Y así fue. En un pequeño apartamento al oeste de Central Park, doña María y yo nos reencontramos por segunda vez desde aquella tarde en febrero, cuando nos conocimos en su humilde casita en Arecibo, con café cola’o y sorullitos.
En su apartamento, cada rincón contaba una historia. Había fotos en blanco y negro de su vida de bailarina en un club de rumba en San Francisco, y su antigua máquina de coser Singer, esa que por décadas le dio el sustento necesario para criar, sola, a sus siete hijos.
Antes de sentarnos a la mesa, me entregó una tarjetita de esas de Hallmark que antes eran tan comunes, pero que hoy han sido desplazadas por mensajes de texto. Al abrirla, leí en su puño y letra: “Con todo mi corazón te doy las gracias por darme tanto cariño”.

Registros de datos:
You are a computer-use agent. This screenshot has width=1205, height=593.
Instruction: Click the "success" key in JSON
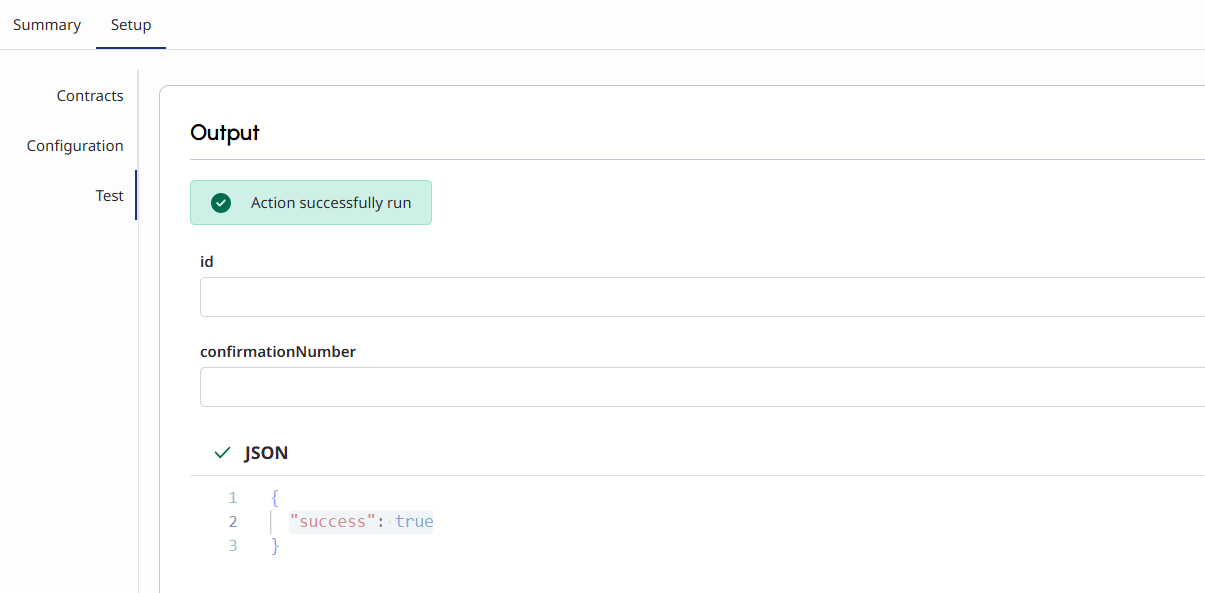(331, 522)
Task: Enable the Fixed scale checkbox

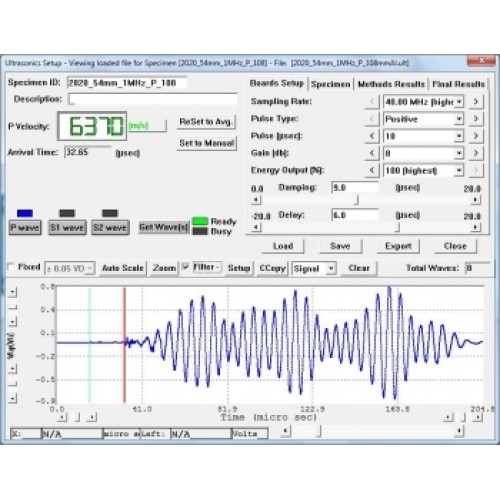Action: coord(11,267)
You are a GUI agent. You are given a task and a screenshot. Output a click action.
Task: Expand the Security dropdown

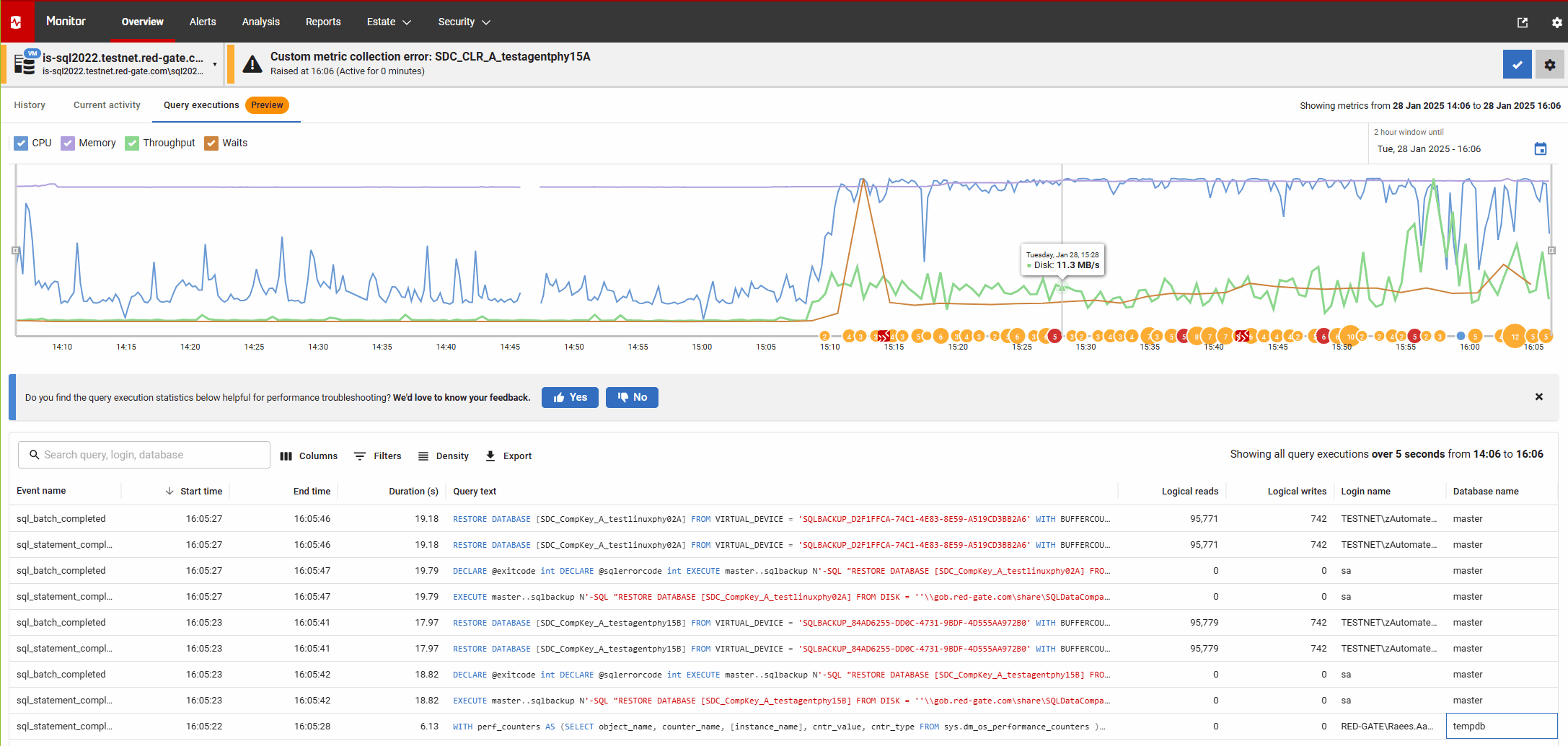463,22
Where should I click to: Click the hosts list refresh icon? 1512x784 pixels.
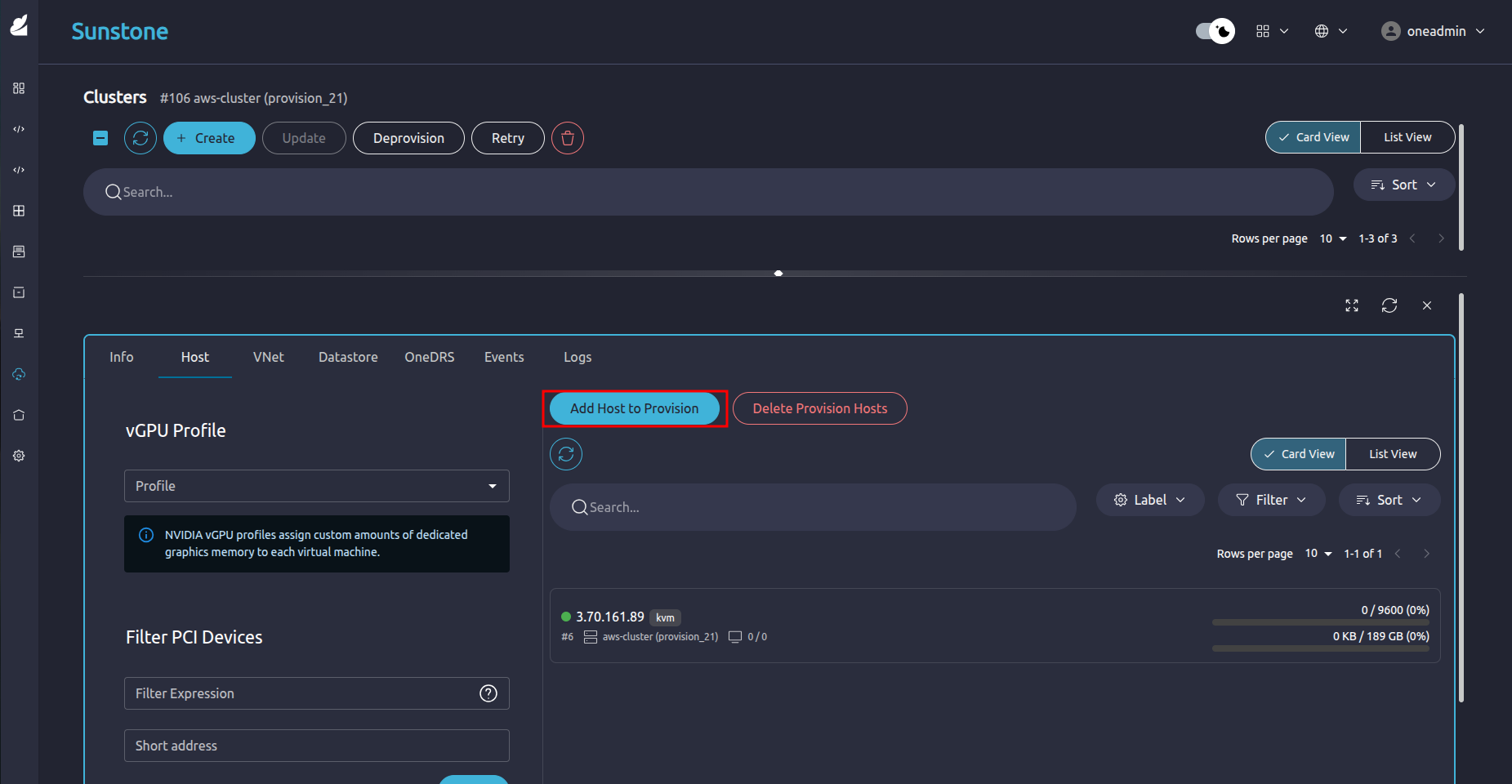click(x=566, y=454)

Tareas:
1. Responde estas preguntas sobre el fragmento:
(a) ¿Dónde está el pequeño apartamento de doña María?
(b) ¿Qué mostraban las fotos en blanco y negro de su apartamento?
(c) ¿A cuántos hijos crio sola doña María?
2. Copia del fragmento el pasaje que empieza en las palabras "Y así fue. En" y termina después de "sus siete hijos.".

Respuestas esperadas:
1.
(a) Al oeste de Central Park.
(b) Su vida de bailarina en un club de rumba en San Francisco.
(c) A siete hijos.

2.
Y así fue. En un pequeño apartamento al oeste de Central Park, doña María y yo nos reencontramos por segunda vez desde aquella tarde en febrero, cuando nos conocimos en su humilde casita en Arecibo, con café cola’o y sorullitos.
En su apartamento, cada rincón contaba una historia. Había fotos en blanco y negro de su vida de bailarina en un club de rumba en San Francisco, y su antigua máquina de coser Singer, esa que por décadas le dio el sustento necesario para criar, sola, a sus siete hijos.